Copy all lines of the listing that include the string "Pouch".

* [INFORMATION SHOWN]:
__________________________________________________
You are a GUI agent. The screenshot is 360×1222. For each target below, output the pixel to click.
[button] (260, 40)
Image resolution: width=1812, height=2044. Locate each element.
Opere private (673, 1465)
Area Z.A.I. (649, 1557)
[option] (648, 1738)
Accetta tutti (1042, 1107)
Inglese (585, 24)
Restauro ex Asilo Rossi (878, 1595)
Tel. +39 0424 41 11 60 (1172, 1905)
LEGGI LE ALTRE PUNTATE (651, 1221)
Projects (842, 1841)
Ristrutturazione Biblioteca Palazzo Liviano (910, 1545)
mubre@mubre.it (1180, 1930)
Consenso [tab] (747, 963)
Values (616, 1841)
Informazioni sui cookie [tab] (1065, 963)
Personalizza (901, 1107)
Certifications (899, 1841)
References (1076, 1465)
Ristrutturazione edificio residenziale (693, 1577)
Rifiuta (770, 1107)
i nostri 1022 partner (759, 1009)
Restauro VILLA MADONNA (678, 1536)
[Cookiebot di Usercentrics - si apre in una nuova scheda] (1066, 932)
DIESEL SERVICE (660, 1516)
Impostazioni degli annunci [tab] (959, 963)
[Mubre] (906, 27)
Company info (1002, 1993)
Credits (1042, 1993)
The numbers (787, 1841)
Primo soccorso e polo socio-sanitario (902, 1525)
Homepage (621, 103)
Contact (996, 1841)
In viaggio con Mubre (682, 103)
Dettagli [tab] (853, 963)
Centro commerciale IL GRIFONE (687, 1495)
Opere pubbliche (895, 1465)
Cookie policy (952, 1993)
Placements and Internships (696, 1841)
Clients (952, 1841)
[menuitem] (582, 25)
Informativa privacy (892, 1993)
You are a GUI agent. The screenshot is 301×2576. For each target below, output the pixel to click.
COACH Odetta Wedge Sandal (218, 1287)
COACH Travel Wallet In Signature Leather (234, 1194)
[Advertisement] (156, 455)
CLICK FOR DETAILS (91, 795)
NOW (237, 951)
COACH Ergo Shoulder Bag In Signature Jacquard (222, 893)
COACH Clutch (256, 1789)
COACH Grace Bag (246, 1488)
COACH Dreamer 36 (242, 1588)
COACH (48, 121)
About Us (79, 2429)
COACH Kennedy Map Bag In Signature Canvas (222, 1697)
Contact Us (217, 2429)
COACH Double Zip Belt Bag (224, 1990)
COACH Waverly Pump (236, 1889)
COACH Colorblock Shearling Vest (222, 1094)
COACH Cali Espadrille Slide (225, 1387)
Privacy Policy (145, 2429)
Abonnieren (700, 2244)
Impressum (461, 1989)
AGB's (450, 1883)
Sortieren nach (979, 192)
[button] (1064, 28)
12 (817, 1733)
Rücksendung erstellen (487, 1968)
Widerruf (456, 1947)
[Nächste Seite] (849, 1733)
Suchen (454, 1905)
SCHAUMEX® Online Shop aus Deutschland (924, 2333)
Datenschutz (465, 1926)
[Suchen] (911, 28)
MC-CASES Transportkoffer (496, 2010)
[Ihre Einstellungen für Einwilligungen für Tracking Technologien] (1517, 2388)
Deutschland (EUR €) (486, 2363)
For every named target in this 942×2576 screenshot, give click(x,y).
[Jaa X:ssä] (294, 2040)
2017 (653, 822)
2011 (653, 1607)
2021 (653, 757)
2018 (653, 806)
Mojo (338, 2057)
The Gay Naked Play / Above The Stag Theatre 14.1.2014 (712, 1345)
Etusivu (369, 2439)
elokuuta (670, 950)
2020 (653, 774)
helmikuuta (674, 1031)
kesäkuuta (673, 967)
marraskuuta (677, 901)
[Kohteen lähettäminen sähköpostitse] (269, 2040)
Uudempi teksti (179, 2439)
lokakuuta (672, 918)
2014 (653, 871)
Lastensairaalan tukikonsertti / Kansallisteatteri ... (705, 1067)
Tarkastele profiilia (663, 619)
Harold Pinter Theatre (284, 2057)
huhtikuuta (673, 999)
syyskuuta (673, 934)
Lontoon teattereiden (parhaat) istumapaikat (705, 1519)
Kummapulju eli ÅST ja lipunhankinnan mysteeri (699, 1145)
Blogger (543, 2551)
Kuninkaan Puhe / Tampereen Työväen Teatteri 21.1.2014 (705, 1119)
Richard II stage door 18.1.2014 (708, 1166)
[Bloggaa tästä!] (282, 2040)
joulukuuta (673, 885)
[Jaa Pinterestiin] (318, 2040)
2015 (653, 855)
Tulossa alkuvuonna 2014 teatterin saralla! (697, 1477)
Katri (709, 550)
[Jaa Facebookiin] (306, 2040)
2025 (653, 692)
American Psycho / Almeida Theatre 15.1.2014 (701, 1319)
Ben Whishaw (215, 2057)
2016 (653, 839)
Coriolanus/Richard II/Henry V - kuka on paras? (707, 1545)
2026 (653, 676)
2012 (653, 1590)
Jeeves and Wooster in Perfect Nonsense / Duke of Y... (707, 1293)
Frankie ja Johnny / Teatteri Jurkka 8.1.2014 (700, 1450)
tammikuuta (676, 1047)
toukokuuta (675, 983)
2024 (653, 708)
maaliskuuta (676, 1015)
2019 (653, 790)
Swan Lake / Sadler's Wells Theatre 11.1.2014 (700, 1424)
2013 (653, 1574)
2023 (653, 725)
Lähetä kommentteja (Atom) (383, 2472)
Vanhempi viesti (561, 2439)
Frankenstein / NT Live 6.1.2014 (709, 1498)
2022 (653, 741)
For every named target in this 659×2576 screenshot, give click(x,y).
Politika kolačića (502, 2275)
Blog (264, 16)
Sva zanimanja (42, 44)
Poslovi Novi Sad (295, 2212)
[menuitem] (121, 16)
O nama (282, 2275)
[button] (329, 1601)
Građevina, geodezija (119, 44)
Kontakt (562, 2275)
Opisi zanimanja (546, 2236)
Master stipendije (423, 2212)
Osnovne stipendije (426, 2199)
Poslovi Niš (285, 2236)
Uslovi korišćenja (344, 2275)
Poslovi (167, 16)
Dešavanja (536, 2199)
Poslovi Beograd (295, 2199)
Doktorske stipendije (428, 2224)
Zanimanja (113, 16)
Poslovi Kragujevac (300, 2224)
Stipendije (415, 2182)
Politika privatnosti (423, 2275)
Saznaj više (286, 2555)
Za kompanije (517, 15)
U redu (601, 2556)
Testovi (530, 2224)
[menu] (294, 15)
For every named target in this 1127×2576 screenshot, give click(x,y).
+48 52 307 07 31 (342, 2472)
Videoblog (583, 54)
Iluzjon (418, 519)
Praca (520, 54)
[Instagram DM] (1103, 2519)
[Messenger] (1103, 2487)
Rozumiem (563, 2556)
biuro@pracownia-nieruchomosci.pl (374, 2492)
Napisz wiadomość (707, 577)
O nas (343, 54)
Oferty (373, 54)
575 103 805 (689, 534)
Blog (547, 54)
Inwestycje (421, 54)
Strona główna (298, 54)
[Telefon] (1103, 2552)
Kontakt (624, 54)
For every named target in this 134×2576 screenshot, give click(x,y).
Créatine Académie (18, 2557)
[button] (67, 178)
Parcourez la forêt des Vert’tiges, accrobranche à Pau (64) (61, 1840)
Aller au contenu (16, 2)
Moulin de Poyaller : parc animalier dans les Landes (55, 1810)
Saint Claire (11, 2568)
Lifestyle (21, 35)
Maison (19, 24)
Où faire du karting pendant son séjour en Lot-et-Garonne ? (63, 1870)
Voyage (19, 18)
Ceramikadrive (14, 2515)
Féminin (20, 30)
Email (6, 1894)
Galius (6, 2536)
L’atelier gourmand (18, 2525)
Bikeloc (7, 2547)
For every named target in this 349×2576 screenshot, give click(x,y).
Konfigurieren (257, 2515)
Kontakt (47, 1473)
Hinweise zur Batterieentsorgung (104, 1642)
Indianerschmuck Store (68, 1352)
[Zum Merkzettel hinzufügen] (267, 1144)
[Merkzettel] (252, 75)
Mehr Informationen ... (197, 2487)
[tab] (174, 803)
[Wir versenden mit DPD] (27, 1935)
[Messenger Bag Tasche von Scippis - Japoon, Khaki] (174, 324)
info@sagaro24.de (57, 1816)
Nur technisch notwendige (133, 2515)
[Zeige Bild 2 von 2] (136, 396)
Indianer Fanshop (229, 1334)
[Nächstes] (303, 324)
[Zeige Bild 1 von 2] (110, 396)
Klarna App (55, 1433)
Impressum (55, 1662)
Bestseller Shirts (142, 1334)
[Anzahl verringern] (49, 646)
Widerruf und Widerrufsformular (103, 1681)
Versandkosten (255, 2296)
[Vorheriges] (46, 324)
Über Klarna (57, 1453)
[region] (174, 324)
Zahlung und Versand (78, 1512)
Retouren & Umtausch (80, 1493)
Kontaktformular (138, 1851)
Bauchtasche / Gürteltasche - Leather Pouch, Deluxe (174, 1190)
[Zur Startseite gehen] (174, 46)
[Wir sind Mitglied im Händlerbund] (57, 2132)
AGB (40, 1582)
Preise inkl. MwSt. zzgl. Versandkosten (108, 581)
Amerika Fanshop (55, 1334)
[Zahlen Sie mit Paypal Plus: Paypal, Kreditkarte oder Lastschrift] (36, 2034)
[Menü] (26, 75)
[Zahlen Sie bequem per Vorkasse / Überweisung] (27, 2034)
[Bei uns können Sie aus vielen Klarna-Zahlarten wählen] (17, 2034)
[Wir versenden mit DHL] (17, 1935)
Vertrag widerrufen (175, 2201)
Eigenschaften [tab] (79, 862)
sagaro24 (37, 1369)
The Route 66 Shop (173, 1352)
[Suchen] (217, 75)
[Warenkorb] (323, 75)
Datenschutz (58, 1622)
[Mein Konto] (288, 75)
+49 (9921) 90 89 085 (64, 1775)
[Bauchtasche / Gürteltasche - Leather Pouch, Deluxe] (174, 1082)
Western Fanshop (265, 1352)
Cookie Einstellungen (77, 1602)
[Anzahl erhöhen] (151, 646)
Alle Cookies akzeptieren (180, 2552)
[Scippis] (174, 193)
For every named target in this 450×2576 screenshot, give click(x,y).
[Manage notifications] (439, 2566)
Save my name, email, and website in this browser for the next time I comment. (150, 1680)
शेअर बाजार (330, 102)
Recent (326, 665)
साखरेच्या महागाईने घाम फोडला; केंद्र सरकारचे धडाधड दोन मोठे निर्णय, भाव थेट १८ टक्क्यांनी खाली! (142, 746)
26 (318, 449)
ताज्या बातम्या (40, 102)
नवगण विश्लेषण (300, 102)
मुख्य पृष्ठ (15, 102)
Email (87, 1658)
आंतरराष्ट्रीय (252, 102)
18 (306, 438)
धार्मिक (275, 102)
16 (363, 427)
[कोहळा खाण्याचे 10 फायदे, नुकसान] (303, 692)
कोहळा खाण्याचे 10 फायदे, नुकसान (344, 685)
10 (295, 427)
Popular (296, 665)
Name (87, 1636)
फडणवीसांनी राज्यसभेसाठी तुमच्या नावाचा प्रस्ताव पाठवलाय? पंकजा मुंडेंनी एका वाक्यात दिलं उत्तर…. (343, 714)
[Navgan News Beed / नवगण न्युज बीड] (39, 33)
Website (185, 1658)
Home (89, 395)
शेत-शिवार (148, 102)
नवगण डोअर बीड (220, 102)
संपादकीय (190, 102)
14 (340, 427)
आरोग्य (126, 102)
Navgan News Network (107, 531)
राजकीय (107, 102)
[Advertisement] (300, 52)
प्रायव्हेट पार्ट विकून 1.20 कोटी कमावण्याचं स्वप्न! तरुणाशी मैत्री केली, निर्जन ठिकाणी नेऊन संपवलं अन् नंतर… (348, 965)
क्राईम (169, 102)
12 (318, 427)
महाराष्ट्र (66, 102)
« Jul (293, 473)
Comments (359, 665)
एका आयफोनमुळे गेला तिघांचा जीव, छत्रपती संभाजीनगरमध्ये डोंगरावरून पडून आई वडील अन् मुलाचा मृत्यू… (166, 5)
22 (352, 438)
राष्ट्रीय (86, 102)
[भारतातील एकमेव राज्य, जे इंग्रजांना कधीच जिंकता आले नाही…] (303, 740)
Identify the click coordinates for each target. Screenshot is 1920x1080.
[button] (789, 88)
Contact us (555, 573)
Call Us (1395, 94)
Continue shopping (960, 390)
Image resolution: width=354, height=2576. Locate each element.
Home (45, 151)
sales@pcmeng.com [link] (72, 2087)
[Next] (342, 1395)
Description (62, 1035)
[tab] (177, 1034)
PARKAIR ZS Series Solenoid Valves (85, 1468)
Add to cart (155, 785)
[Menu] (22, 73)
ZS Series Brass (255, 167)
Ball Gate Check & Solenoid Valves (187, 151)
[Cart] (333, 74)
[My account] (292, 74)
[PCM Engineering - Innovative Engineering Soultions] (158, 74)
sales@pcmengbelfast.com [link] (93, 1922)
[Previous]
__________________________________________________
* [REPLY]:
Bauchtasche / Gürteltasche - Leather Pouch, Deluxe (174, 1190)
[Bauchtasche / Gürteltasche - Leather Pouch, Deluxe] (174, 1082)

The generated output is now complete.